Article 2 : Quand la Subjectivité Devient Autoritaire un exemple de gaslight

L'extrait que nous présentons met en scène une tension discursive où la tentative de catégorisation du journaliste se heurte à une subjectivité qui refuse cette assignation. L'analyste, dans sa fonction, ne se positionne pas pour arbitrer la validité de l'identité de genre de l'intervenant ni pour juger la pertinence de ses propos. Son rôle serait plutôt d'observer les modalités de l'échange, les points de butée, et ce que ces interactions révèlent de la structure psychique des participants et des impasses du langage.

Face aux débats sociétaux contemporains sur le genre, souvent éloignés de la clinique, la psychanalyse, ancrée dans la singularité du sujet et la reconnaissance de la castration symbolique, se doit de rétablir une perspective rigoureuse, qui fait état des lieux, loin des pressions normatives. Cet article entend éclairer une posture clinique parfois mal comprise.


L'insistance de l'intervenant sur la primauté absolue de son identité autodéfinie, au point de nier la pertinence de l'apparence comme point de repère initial pour l'Autre, peut effectivement être interprétée comme une forme d'imposition d'une subjectivité radicale, quand le sujet est attrapé par le miroir et qu'il fait à l'Autre ce qu'il imagine qu'on lui fait. Il ne s'agit plus d'une simple expression d'une identité singulière, mais d'une injonction à l'Autre de se défaire de ses modes habituels d'appréhension du réel et de se soumettre à une lecture interne, subjective, qui pourtant nous le savons tous n'est pas immédiatement accessible.


Dans une perspective lacanienne, on pourrait y voir une sorte d'anti-Copernic subjectif. Alors que la révolution copernicienne a décentré la Terre de la position centrale de l'univers, ici, l'intervenant semble vouloir placer sa propre réalité interne au centre du champ intersubjectif, exigeant que l'Autre se réoriente complètement à partir de ce point de référence subjectif. C'est comme si la carte du monde devait être redessinée en fonction de son seul vécu intérieur.

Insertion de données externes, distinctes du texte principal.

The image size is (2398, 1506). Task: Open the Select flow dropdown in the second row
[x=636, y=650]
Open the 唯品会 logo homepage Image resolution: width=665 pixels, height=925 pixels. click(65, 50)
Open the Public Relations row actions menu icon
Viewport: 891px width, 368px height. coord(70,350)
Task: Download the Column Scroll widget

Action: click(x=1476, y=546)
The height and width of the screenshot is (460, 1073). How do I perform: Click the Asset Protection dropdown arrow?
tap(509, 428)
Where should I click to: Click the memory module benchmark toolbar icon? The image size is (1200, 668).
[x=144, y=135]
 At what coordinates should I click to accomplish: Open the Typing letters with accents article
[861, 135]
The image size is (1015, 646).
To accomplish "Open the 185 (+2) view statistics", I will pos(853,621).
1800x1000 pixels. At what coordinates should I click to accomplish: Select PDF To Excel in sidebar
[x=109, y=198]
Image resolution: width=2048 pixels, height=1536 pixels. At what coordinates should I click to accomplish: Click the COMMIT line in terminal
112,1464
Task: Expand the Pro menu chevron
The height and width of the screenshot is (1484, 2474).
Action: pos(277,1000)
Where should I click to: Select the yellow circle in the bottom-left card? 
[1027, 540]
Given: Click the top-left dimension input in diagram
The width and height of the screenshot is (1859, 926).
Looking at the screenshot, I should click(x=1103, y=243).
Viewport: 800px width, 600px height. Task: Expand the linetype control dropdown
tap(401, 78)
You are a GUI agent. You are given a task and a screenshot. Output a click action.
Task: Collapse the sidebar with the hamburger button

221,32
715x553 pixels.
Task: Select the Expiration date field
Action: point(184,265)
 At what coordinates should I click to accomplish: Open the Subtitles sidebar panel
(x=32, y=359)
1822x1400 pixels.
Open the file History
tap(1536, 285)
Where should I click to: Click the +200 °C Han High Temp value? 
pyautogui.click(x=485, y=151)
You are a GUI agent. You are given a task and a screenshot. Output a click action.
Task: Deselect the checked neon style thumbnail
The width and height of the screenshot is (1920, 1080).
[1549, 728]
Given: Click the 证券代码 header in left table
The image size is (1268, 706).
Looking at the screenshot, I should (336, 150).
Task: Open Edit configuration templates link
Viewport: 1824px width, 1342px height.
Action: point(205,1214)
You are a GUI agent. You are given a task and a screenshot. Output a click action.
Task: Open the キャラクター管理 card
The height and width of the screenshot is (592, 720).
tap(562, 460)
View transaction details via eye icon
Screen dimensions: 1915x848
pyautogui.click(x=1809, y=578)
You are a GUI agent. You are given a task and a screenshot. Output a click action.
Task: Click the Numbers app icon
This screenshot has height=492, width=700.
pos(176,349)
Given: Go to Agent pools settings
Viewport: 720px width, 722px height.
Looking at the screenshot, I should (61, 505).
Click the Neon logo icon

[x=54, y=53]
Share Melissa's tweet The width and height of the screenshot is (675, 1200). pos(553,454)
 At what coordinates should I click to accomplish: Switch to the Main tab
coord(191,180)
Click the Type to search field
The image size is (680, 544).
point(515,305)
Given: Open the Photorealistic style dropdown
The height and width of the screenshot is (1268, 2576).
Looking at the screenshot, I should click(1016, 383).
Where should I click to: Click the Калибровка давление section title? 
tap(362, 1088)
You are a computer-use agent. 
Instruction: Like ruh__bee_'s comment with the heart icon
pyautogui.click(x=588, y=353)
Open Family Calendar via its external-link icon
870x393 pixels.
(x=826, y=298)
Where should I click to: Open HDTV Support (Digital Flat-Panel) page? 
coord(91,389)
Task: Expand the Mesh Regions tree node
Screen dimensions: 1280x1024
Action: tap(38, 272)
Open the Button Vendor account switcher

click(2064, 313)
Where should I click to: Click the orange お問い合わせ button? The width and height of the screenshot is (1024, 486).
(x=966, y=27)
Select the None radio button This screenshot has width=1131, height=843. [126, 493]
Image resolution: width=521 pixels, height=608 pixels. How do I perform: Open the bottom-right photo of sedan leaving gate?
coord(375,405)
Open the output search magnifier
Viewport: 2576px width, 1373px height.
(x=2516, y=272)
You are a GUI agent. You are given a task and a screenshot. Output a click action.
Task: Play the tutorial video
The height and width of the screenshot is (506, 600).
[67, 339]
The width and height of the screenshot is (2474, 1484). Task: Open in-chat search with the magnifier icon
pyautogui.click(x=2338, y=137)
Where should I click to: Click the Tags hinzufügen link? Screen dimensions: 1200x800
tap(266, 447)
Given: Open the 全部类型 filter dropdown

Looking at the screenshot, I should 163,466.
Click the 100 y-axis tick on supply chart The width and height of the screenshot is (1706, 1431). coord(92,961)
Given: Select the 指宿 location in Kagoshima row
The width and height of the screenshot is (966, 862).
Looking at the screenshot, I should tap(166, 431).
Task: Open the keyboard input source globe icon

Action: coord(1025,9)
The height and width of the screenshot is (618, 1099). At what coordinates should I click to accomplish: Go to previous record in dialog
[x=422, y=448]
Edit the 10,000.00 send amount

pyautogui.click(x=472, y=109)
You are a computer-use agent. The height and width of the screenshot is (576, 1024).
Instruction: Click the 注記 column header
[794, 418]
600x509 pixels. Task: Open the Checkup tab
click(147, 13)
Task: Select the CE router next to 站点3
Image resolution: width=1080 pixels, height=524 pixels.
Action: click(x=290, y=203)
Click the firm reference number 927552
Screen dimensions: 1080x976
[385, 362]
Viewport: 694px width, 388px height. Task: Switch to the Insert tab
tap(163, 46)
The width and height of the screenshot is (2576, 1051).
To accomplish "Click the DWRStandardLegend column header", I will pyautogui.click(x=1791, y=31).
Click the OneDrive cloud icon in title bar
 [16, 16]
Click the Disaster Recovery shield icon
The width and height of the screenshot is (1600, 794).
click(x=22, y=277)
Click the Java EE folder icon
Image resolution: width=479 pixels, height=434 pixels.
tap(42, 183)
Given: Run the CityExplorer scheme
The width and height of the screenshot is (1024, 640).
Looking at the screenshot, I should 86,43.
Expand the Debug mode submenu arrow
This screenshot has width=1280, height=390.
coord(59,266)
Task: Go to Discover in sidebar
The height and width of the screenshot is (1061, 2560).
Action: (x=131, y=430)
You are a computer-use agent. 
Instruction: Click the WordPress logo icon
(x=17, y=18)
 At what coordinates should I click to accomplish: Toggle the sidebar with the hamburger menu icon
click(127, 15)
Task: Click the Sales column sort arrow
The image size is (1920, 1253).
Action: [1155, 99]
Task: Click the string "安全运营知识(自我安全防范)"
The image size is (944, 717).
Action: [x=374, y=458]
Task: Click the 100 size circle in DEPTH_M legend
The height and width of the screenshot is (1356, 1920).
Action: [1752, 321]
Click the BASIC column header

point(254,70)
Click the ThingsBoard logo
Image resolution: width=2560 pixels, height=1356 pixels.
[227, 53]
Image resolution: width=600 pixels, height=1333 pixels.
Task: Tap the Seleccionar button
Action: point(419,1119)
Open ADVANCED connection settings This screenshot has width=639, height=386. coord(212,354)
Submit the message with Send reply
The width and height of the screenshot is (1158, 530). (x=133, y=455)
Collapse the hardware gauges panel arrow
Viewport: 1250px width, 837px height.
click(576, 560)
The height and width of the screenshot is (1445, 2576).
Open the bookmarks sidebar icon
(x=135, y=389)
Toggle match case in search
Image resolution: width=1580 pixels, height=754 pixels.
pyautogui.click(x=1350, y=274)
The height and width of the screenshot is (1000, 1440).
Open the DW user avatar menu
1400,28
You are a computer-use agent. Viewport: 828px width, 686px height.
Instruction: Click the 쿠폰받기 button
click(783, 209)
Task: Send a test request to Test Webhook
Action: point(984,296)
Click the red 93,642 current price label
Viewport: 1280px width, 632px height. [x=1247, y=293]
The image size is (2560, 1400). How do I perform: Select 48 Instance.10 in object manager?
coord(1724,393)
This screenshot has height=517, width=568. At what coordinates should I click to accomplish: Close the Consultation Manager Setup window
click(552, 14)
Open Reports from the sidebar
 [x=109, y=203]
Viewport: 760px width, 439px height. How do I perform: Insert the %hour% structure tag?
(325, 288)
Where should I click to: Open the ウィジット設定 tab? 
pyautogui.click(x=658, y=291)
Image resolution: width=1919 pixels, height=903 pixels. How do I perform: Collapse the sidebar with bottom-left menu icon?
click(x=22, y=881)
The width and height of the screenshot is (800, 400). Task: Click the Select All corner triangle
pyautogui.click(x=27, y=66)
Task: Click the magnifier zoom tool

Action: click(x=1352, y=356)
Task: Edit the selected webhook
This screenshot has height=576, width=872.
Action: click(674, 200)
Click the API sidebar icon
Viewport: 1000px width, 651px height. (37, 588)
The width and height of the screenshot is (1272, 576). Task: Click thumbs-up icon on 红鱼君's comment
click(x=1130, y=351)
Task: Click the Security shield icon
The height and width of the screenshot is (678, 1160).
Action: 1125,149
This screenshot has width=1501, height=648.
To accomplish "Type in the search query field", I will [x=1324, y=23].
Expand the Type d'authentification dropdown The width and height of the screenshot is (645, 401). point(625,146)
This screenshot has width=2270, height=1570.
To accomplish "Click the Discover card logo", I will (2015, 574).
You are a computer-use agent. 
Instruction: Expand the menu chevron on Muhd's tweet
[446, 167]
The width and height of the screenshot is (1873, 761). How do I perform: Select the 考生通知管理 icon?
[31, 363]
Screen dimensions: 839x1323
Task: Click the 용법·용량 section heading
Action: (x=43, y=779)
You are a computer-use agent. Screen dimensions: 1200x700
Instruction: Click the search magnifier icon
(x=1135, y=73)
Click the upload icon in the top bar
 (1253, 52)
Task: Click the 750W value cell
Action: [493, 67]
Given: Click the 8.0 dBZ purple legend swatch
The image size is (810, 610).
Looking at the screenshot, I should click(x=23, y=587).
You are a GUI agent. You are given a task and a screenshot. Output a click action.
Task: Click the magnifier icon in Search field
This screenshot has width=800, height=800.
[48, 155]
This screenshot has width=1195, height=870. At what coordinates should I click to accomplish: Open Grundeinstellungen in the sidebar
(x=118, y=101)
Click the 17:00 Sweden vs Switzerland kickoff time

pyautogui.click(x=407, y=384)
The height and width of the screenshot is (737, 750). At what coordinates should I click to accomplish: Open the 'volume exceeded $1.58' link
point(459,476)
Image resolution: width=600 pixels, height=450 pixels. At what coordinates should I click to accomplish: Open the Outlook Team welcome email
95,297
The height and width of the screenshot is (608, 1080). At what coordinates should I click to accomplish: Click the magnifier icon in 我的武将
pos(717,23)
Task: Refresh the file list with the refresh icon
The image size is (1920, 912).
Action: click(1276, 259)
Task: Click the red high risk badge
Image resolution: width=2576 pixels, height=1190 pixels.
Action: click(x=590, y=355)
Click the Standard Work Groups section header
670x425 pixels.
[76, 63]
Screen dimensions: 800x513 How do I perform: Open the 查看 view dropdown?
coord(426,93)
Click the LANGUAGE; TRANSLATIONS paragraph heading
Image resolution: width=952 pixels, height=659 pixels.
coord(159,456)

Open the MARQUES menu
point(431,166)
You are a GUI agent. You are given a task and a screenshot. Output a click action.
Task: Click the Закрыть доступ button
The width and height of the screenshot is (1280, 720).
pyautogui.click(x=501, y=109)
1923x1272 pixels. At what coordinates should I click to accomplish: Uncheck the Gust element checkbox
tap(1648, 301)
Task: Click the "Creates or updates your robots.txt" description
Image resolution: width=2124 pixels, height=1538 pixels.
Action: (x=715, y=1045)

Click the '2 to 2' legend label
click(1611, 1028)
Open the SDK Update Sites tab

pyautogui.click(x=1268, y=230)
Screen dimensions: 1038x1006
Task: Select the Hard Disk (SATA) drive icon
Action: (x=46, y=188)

Cette posture pose un problème fondamental pour le lien social et la communication, qui reposent sur un minimum de codes partagés et de reconnaissances mutuelles basées sur des signifiants communs, y compris ceux qui sont visuellement appréhendables. L'Autre, en l'occurrence le journaliste et potentiellement le public, est sommé de « savoir » ce qui se passe dans la tête de l'intervenant, de deviner une réalité interne qui n'est pas immédiatement manifeste, d’autant plus que visuellement il n’y a aucune piste. Parfois il est vrai que certains codes visuels peuvent nous indiquer un chemin à suivre dans l’échange avec l’Autre.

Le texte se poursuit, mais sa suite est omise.